A secondary world is a self-consistent fictional reality that operates according to its own internal laws, distinct from the primary world of the reader or audience. The term derives from J.R.R. Tolkien’s essay “On Fairy-Stories” (1947), where he argues that the fantasy author creates a “Secondary World which your mind can enter,” and that within it, “what he relates is ‘true’: it accords with the laws of that world.”

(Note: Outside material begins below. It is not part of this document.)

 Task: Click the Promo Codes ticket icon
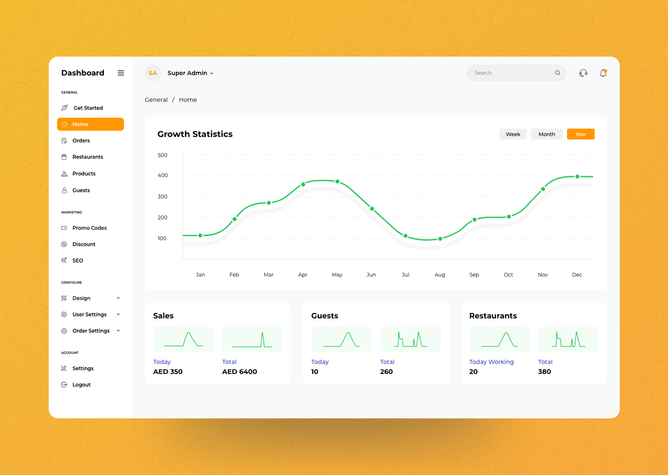click(64, 228)
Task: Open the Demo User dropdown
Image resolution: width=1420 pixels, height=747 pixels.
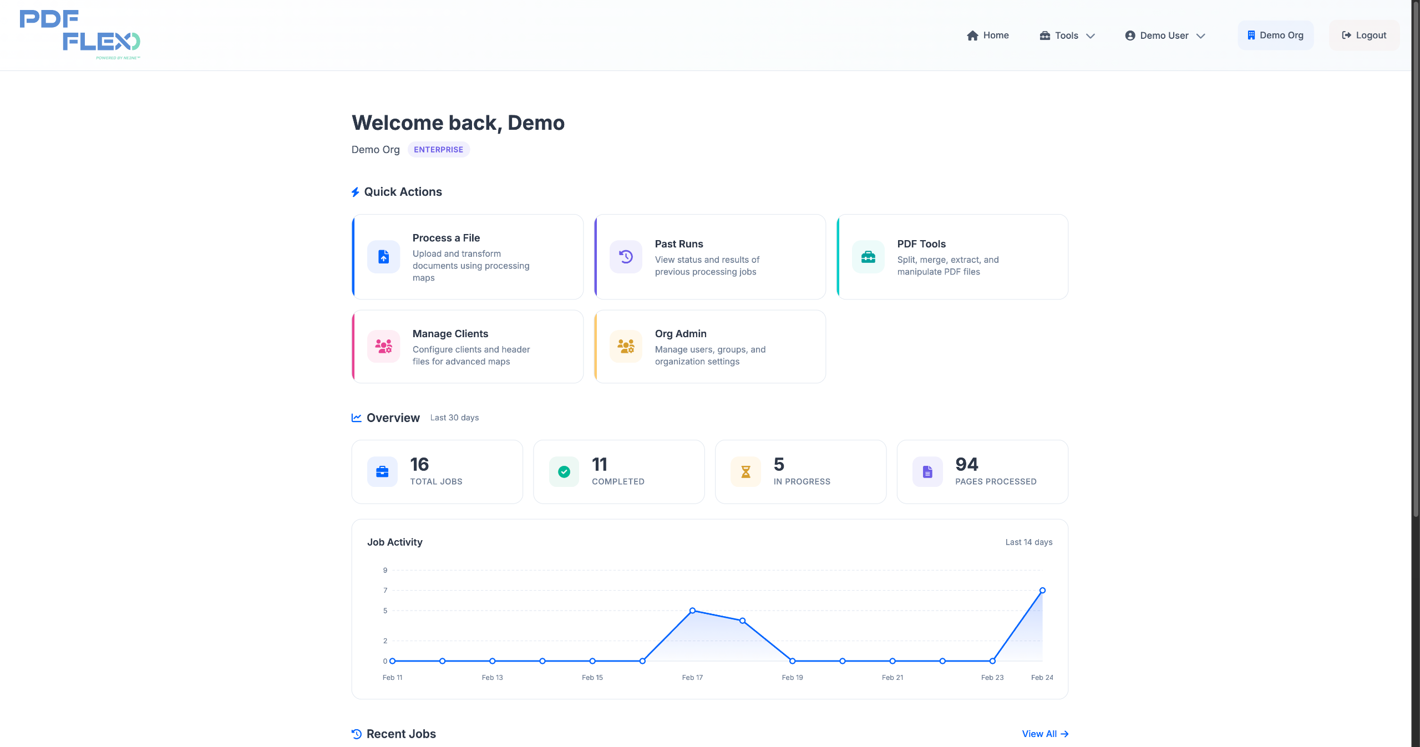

Brian Attebery, in Strategies of Fantasy (1992), positions the secondary world as a defining marker of the fantasy genre. Farah Mendlesohn extends this in Rhetorics of Fantasy (2008) by developing a taxonomy of how readers relate to secondary worlds—whether they enter them through a portal, inhabit them from the start, or encounter their intrusion into the primary world. Mendlesohn and Edward James, in The Cambridge Companion to Fantasy Literature (2012), consolidate this as a working definition: “Following Tolkien, we may say that fantasy is the literature of the secondary world: a self-consistent realm in which the impossible becomes normal.”
Mark J.P. Wolf’s Building Imaginary Worlds (2012) further elaborates the concept, treating literary narrative as an emergent phenomenon of the secondary world rather than the reverse—the world generates the stories, not the stories the world.
A secondary world differs from a paracosm in emphasis. The secondary world is a literary and structural concept: it describes the artifact as experienced by a reader, player, or audience. The paracosm is a psychological and phenomenological concept: it describes the creator’s relationship to the imaginative domain. A given world—such as Middle-earth, or Teraum—may be described under both terms simultaneously.
The conditions under which a secondary world maintains coherence across multiple narrations or enactments are formalized in the Reproducible Paracosm framework.